ATEO Feeling at Home at SkyPi

After a 3 day long excursion across the country, the staff of Insight Observatory has delivered it's Astronomical Telescope for Educational Outreach (ATEO) to its new home in Pie Town, New Mexico. The 16" imaging astrograph has been successfully installed in SkyPi Online Observatory's pod known as Gamma. When we arrived were greeted by SkyPi's Managing Member, John Evelan. We received a tour of the grounds and were introduced to the other imaging telescopes hosted by SkyPi.

John of SkyPi and Muir of Insight Observatory installing the 16" Primary Mirror
John of SkyPi and Muir of Insight Observatory installing the 16" Primary Mirror.

Because of our week-long stay at SkyPi for the telescope installation, we were able to experience the dark and crystal clear skies that this corner of New Mexico has to offer. We were also fortunate to be able to look thru a 20" Dobsonian telescope at the spring and summer objects that frankly took our breath away... The consensus was that these were some of the best views of objects like the Lagoon Nebula, the Veil Nebula, and others that we had never seen before such as the Crescent Nebula in Cygnus. Our deepest thanks to our host, Michael, a staff member of SkyPi, who was generous enough to share his telescope and time with us!

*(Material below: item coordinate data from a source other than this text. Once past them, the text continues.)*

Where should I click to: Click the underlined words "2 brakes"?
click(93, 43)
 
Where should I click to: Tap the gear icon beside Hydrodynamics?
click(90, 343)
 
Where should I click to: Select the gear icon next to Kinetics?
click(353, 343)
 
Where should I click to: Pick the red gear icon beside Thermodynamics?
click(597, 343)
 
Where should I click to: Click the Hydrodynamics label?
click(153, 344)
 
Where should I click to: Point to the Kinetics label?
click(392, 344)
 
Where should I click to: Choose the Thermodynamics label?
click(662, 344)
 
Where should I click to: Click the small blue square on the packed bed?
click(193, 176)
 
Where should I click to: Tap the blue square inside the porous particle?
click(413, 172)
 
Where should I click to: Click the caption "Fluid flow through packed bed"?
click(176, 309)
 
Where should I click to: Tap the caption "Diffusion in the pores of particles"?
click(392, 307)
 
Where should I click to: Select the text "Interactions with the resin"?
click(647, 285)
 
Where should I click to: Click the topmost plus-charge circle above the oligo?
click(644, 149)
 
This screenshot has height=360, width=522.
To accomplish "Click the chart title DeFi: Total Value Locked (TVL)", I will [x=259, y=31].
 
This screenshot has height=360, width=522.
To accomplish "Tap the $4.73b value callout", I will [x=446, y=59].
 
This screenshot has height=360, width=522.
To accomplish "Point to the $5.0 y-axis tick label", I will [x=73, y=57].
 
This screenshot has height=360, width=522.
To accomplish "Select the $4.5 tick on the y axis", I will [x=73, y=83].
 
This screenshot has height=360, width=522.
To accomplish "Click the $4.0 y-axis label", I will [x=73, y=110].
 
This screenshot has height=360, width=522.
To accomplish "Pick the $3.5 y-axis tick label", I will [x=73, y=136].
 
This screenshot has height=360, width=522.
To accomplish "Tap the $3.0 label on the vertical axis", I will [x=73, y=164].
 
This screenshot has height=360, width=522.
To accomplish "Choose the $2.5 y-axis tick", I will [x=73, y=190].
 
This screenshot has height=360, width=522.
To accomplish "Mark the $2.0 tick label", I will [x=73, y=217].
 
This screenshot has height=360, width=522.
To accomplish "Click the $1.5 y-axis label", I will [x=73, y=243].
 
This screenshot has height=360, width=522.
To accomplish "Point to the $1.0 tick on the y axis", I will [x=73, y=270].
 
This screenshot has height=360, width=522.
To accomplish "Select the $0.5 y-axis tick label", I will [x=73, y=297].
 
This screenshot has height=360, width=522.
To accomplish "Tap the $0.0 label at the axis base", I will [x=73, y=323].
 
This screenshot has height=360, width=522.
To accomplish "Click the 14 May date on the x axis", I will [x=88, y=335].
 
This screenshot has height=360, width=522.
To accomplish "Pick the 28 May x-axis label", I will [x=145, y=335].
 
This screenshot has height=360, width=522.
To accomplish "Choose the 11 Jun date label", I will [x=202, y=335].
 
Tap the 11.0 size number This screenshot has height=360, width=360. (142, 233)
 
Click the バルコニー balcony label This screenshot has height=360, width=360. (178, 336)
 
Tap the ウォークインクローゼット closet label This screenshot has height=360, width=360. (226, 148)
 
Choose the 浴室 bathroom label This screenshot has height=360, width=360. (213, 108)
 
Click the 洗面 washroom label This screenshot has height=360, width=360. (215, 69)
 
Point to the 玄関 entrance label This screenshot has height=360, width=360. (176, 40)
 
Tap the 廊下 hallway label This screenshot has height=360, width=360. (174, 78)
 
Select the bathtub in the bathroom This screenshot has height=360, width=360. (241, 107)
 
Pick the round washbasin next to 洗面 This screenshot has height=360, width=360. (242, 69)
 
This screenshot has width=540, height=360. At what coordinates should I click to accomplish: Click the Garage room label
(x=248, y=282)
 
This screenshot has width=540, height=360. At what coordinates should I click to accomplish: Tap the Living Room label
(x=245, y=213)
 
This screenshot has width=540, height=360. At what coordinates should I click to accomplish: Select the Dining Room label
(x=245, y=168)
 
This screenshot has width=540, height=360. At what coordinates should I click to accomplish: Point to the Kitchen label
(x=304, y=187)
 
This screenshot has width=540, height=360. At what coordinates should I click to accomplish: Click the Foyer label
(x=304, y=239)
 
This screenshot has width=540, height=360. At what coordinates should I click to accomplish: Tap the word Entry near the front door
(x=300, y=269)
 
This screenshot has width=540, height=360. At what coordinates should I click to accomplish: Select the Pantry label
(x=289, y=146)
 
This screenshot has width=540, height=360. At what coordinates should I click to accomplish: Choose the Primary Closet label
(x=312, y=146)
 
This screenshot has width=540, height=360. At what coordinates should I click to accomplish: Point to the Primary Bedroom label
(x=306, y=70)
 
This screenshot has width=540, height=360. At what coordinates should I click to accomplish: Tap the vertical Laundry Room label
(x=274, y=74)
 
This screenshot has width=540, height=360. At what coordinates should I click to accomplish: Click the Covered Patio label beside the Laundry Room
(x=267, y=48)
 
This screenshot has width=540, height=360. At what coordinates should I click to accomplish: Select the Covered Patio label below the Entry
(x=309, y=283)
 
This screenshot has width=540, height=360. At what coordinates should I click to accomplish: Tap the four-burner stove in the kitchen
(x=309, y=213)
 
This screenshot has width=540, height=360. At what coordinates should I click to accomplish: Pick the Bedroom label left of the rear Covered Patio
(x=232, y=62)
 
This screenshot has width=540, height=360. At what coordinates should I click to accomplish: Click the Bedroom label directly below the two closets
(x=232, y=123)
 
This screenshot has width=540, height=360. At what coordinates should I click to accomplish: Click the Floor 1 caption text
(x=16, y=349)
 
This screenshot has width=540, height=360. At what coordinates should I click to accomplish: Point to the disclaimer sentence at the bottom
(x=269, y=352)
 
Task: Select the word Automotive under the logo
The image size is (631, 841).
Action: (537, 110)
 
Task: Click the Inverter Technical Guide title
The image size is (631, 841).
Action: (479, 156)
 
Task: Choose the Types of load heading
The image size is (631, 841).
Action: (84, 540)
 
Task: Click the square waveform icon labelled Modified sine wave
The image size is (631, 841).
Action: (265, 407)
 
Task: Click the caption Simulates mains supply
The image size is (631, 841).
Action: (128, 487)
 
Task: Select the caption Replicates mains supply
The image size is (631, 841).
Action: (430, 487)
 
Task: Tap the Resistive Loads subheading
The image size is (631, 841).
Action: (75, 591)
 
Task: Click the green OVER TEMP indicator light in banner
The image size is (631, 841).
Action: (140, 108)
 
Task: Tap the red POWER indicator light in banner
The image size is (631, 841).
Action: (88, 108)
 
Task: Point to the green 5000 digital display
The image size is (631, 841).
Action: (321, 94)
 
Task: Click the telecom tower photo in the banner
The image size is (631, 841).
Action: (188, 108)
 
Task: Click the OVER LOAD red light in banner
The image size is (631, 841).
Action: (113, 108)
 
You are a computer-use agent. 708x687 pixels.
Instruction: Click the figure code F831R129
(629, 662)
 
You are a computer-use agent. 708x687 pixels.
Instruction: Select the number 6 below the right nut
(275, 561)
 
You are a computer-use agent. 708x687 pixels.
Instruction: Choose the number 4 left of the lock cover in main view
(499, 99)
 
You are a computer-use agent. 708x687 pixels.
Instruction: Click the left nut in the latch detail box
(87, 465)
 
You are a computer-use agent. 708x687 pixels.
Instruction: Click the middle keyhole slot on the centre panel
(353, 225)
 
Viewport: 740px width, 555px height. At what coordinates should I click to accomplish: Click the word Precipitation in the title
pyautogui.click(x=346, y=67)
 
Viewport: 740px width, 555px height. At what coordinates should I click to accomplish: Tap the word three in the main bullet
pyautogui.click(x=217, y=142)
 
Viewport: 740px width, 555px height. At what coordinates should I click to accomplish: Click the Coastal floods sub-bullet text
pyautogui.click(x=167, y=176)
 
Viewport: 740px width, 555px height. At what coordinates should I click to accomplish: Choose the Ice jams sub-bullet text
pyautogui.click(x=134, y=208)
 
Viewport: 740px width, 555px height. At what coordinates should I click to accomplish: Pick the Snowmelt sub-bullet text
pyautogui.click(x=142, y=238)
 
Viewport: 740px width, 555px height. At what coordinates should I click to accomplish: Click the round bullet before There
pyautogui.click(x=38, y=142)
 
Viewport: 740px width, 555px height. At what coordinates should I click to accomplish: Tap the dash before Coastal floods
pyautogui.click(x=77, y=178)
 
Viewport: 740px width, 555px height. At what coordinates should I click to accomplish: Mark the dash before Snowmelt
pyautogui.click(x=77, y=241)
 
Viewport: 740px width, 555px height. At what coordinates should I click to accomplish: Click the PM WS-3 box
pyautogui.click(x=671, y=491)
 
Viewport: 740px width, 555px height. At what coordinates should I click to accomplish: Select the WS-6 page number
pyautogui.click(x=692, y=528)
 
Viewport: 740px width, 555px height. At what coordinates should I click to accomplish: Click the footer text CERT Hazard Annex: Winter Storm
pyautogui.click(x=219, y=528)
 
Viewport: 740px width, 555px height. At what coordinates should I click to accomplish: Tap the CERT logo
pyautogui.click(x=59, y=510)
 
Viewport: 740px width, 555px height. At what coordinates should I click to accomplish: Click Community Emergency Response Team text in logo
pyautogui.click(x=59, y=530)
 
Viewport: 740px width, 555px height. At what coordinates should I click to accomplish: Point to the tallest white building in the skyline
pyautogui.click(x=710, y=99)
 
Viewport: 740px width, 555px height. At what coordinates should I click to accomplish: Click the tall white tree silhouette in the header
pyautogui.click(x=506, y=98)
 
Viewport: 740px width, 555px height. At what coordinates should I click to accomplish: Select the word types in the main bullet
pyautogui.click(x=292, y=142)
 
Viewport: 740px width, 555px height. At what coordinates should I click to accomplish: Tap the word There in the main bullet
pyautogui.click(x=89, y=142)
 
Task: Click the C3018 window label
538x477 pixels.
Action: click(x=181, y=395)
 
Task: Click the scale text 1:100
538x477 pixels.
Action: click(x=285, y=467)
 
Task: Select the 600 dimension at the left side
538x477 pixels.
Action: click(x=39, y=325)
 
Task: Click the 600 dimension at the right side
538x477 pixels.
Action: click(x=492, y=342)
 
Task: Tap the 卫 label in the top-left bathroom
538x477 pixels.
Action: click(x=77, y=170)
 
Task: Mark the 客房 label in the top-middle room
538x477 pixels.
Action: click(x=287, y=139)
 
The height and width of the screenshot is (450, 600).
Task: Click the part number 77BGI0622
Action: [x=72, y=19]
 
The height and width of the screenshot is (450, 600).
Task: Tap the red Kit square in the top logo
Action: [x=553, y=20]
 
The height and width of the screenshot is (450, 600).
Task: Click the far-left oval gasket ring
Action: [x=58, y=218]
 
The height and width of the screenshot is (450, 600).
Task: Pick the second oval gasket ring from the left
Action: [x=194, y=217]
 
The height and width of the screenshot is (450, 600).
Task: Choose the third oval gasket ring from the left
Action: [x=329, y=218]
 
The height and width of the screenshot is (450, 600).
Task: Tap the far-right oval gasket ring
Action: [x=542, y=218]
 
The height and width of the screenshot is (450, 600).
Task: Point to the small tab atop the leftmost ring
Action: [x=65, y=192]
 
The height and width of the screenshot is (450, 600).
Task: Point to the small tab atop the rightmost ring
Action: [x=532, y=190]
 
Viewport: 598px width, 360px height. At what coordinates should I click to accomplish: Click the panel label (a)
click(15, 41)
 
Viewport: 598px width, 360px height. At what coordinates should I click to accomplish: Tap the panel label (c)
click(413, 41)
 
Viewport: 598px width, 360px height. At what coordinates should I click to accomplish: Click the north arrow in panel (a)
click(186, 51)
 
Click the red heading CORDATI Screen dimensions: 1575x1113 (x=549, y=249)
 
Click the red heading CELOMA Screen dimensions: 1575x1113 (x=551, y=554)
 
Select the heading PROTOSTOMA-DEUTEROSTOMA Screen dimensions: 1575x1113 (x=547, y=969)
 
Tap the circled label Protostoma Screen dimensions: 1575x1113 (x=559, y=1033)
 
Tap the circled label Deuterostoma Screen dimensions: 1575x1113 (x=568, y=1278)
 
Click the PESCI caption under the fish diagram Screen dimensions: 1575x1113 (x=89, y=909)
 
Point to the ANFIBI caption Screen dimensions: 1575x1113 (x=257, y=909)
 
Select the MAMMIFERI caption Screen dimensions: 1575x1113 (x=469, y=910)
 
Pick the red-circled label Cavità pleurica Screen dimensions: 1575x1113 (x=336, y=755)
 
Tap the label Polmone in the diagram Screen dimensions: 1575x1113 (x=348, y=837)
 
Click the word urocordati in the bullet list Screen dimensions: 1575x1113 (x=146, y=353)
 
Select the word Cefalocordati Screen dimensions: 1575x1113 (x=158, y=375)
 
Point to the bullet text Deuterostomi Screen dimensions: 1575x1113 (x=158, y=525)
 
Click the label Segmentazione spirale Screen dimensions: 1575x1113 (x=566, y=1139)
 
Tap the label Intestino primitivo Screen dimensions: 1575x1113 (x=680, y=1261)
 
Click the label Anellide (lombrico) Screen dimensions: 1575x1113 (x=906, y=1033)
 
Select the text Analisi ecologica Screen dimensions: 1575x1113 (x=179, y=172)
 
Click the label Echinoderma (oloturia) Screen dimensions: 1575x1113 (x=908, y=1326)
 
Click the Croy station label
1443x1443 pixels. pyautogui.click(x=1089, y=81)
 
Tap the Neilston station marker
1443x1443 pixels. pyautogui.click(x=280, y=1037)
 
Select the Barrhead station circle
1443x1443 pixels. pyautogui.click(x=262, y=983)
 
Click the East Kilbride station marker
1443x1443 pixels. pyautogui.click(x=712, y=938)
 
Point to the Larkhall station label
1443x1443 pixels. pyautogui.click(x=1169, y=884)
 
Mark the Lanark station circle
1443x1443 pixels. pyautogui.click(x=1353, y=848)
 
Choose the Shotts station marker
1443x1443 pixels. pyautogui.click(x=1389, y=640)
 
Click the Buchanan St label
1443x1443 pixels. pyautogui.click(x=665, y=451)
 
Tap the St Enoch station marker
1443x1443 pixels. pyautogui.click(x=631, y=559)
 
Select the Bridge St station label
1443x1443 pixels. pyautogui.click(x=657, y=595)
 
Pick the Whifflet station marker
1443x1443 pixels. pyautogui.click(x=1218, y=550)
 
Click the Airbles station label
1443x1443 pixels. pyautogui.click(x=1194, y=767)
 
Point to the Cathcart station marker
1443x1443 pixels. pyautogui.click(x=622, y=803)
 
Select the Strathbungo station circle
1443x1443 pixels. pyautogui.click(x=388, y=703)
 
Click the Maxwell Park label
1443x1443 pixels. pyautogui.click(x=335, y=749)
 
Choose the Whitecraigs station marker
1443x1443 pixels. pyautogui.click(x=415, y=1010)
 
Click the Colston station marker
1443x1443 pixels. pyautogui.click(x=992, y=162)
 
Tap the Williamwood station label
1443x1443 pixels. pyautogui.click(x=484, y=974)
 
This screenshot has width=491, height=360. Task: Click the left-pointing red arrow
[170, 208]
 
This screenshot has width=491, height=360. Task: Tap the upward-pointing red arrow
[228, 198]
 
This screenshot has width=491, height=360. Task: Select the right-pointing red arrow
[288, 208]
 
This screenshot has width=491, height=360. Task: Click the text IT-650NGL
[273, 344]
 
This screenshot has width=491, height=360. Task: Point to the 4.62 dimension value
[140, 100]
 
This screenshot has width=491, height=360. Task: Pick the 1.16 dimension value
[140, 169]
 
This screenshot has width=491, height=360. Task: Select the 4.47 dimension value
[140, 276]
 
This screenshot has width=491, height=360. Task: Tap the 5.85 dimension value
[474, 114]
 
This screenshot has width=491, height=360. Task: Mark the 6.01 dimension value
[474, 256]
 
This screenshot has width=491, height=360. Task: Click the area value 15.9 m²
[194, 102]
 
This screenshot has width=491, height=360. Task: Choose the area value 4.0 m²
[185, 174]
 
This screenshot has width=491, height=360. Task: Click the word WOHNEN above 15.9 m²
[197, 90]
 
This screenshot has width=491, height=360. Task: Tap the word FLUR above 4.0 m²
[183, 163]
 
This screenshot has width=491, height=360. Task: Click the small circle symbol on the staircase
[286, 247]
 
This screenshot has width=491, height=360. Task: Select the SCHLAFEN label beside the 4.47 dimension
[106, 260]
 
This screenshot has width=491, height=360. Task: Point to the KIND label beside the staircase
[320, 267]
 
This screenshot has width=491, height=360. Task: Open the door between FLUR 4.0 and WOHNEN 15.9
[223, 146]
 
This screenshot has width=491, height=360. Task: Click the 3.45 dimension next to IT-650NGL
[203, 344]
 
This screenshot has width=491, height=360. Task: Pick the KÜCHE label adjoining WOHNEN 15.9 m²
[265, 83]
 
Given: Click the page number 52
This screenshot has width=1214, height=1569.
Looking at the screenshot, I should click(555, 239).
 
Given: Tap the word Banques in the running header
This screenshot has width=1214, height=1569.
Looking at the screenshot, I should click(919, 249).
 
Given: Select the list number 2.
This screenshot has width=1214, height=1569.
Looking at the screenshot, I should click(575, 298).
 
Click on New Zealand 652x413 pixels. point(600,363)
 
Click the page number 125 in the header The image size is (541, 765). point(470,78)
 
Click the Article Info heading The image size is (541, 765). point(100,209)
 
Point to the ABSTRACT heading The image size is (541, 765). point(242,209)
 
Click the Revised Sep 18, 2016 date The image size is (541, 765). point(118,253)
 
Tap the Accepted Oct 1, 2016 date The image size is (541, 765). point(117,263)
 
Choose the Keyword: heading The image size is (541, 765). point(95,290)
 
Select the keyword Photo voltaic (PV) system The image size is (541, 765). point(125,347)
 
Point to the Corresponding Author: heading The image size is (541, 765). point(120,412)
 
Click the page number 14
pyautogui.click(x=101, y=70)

We planned for a full week at the remote observatory site which allowed us to take our time unloading, installing and configuring the telescope. As we tested the components of the setup, we realized there were improvements that could be made to the focuser. Fortunately, SkyPi has resources in the surrounding area such as a talented machinist who was able to modify the focuser so it would perform with better precision. We were also able to configure all of the networking parameters to allow the public to access the telescope.

 Michael of SkyPi Preparing the 16" Mirror for Installation
Michael of SkyPi Preparing the 16" Mirror for Installation.

This is an important milestone for the ATEO, but our work is not done yet; testing and configuration of the scope needs to be performed and completed, completion of the first iteration of our software has to be released, and other sundries that although minor is still important for success. All in all, we are excited and relieved to finally have the ATEO equipment delivered and installed at SkyPi, and now the real work begins!